Thursday 12 August 2010

City metaphors

These spreads, from O.M. Ungers' Morphologie: City Metaphors (1976), were an attempt to spark a richer and more productive discussion over urban form. All design begins with images:

"In every human being there is a strong metaphysical desire to create a reality structured through images in which objects become meaningful through vision and which does not (...) exist because it is measured."



His argument, stated obliquely in the introduction, was that an approach based too much measurable criteria- square metres, pounds and pence- had been left denuded of conceptual sophistication, instinct, and depth.

Symbolic, analogical or metaphorical thinking was not meant to act as a substitute for statistical analysis, but did hope to break its "claim [to] a monopoly of understanding".

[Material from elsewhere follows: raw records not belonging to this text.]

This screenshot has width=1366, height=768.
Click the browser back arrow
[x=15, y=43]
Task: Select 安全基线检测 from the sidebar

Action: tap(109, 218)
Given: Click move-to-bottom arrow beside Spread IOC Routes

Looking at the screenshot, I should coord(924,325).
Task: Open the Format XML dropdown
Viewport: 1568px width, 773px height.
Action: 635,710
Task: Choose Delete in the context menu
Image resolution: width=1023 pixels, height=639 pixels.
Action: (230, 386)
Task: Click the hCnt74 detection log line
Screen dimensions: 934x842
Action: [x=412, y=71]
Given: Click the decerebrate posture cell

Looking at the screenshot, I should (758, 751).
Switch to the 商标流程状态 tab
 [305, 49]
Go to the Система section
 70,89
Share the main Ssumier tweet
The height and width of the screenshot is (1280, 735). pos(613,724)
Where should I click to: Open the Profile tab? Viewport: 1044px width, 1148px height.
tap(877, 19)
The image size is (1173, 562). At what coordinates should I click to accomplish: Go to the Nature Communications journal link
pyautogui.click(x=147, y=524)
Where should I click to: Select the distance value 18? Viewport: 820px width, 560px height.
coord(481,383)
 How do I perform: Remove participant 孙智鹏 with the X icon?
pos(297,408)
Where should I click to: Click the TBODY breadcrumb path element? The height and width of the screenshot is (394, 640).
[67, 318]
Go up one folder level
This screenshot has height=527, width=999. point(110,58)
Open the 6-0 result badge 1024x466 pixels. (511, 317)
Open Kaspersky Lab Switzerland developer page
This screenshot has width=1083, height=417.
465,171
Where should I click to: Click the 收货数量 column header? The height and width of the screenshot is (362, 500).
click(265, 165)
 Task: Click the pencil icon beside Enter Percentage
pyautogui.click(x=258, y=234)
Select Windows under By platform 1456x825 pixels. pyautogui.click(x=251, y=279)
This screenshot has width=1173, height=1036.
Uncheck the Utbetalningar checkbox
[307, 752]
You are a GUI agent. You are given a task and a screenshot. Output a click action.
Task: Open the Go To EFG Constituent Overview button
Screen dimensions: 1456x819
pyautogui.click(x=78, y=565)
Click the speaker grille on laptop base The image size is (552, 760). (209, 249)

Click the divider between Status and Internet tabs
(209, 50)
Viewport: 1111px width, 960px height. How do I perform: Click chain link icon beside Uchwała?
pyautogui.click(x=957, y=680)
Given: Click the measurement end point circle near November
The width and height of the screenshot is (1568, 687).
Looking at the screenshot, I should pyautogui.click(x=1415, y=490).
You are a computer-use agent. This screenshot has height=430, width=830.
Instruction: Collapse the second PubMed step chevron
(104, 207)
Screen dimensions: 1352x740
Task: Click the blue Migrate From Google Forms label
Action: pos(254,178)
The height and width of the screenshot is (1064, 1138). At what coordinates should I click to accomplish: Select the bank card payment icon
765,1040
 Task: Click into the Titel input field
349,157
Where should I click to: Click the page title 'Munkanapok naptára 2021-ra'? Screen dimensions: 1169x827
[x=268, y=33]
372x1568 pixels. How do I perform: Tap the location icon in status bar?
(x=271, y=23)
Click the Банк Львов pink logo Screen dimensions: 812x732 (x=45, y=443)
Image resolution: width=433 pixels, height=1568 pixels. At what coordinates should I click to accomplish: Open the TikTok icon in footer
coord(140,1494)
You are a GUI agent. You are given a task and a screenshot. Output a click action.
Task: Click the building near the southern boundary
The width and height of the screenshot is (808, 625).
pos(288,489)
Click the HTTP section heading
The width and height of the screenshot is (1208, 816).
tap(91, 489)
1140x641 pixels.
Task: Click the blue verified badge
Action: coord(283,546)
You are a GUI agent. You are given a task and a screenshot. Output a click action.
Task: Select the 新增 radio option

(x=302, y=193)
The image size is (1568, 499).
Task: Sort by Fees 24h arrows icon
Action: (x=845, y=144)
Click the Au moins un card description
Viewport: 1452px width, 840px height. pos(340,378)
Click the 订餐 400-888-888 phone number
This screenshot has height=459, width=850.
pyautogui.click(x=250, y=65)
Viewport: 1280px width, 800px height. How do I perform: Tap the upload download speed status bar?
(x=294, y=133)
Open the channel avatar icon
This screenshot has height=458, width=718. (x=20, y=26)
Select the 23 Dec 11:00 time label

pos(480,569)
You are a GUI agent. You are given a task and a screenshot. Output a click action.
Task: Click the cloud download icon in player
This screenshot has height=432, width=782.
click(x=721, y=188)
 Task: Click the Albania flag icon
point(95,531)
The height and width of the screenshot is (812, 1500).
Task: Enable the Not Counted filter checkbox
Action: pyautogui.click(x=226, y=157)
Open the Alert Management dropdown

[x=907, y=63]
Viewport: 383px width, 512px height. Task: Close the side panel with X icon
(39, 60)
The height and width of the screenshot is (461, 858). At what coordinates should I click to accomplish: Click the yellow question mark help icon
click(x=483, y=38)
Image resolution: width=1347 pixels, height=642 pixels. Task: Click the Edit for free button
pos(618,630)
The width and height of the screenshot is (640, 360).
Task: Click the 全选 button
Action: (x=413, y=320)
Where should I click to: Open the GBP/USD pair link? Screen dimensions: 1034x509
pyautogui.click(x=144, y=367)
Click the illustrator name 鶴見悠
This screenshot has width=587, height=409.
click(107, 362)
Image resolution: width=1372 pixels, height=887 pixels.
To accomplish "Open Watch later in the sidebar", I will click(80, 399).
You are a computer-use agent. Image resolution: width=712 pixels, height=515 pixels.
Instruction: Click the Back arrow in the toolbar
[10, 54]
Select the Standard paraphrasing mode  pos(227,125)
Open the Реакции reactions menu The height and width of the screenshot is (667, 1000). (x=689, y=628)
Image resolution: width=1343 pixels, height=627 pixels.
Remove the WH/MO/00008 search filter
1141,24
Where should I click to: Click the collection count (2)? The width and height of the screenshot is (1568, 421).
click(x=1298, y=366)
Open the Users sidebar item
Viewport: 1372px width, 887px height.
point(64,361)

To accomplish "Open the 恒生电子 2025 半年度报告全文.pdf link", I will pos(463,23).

Like many fascinating books of the seventies, Ungers' Morphologie was fighting a battle that is definitely now finished. The functionalist technocracy that he was tilting at- all point blocks and space standards- would be totally gone in most of Europe and America within a decade, and the burgeoning of symbolic thinking in architectural and urban design would produce only the rottenly ubiquitous, self-consciously self-serving 'icon'.


That isn't Ungers' fault, and, unlike some of his contemporaries, he isn't blasé about the potential for a great big metaphor to be fatuous, or stupid, without proper analysis and criticism. The creative and pragmatic would alternate, not as "opposed [methods], but more in the direction that analysis and synthesis alternate as naturally as breathing in and breathing out, as Goethe put it..."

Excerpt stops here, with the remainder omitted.